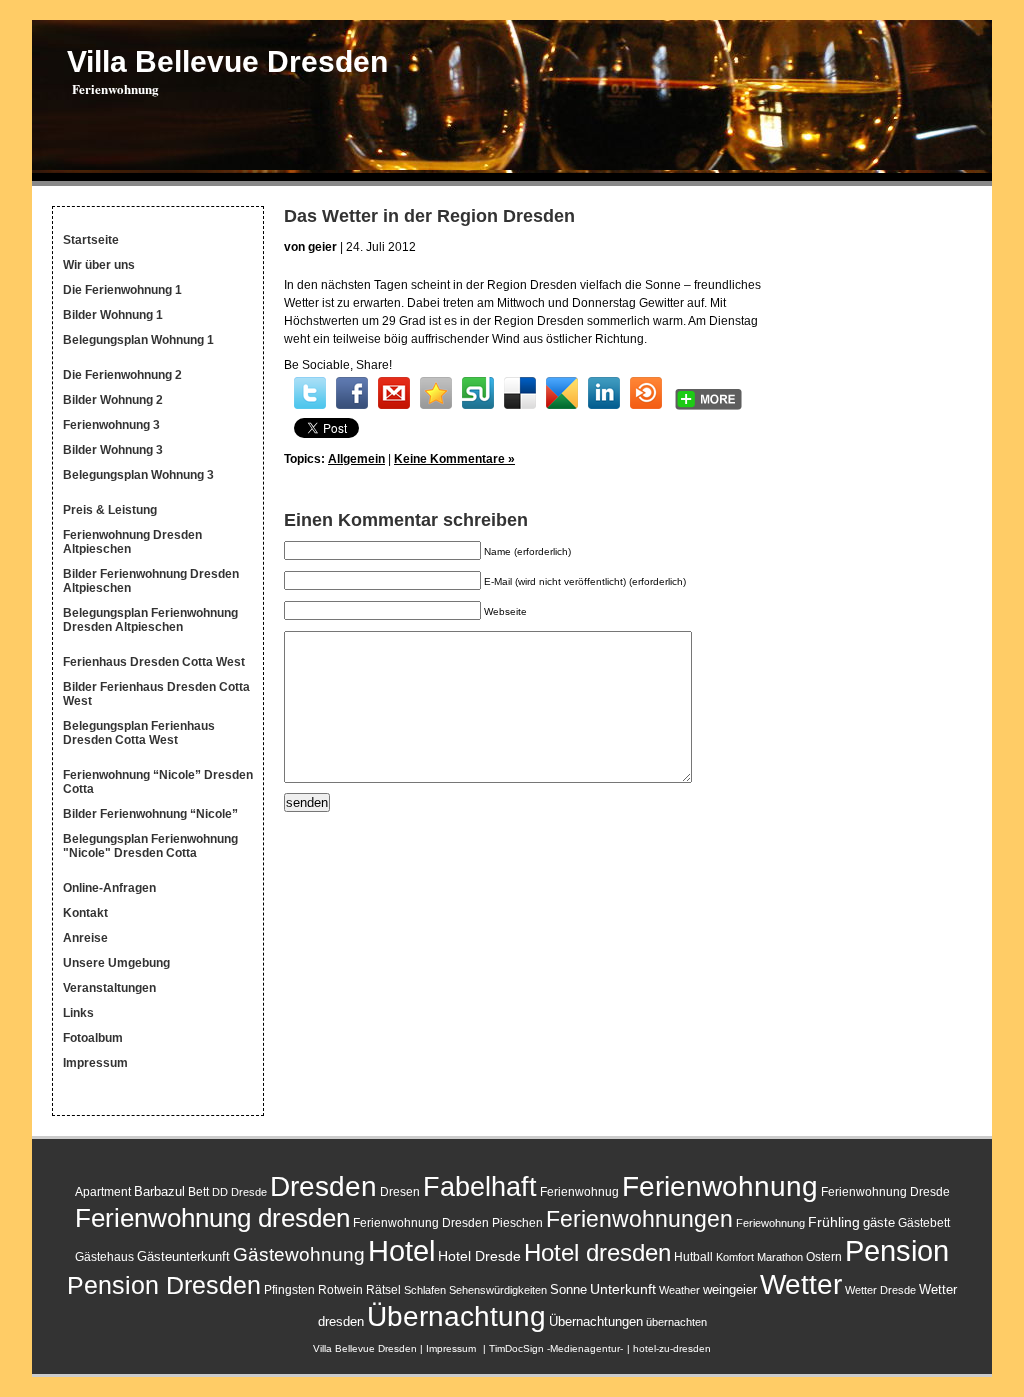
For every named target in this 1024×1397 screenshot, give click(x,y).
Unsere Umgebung (116, 963)
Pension (897, 1251)
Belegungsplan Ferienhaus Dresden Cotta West (139, 733)
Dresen (400, 1192)
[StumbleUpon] (478, 393)
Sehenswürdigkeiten (498, 1290)
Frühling (834, 1222)
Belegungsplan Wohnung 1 (138, 340)
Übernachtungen (596, 1321)
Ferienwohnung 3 (111, 425)
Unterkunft (623, 1289)
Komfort (735, 1257)
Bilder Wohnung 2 (113, 400)
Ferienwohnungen (639, 1219)
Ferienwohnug (579, 1192)
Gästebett (924, 1223)
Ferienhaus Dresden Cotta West (154, 662)
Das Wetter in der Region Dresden (429, 216)
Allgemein (356, 459)
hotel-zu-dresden (672, 1348)
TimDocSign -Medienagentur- (556, 1348)
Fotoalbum (93, 1038)
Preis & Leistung (110, 510)
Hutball (693, 1257)
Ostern (824, 1257)
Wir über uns (99, 265)
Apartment (103, 1192)
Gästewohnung (299, 1254)
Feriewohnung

## Instructions for the task
Word for word, set down each record shown above, omitting the pictures.

## Your response
For every named target in this 1024×1397 screenshot, give click(x,y).
Unsere Umgebung (116, 963)
Pension (897, 1251)
Belegungsplan Ferienhaus Dresden Cotta West (139, 733)
Dresen (400, 1192)
[StumbleUpon] (478, 393)
Sehenswürdigkeiten (498, 1290)
Frühling (834, 1222)
Belegungsplan Wohnung 1 (138, 340)
Übernachtungen (596, 1321)
Ferienwohnung 3 (111, 425)
Unterkunft (623, 1289)
Komfort (735, 1257)
Bilder Wohnung 2 (113, 400)
Ferienwohnungen (639, 1219)
Ferienwohnug (579, 1192)
Gästebett (924, 1223)
Ferienhaus Dresden Cotta West (154, 662)
Das Wetter in der Region Dresden (429, 216)
Allgemein (356, 459)
hotel-zu-dresden (672, 1348)
TimDocSign -Medienagentur- (556, 1348)
Fotoalbum (93, 1038)
Preis & Leistung (110, 510)
Hutball (693, 1257)
Ostern (824, 1257)
Wir über uns (99, 265)
Apartment (103, 1192)
Gästewohnung (299, 1254)
Feriewohnung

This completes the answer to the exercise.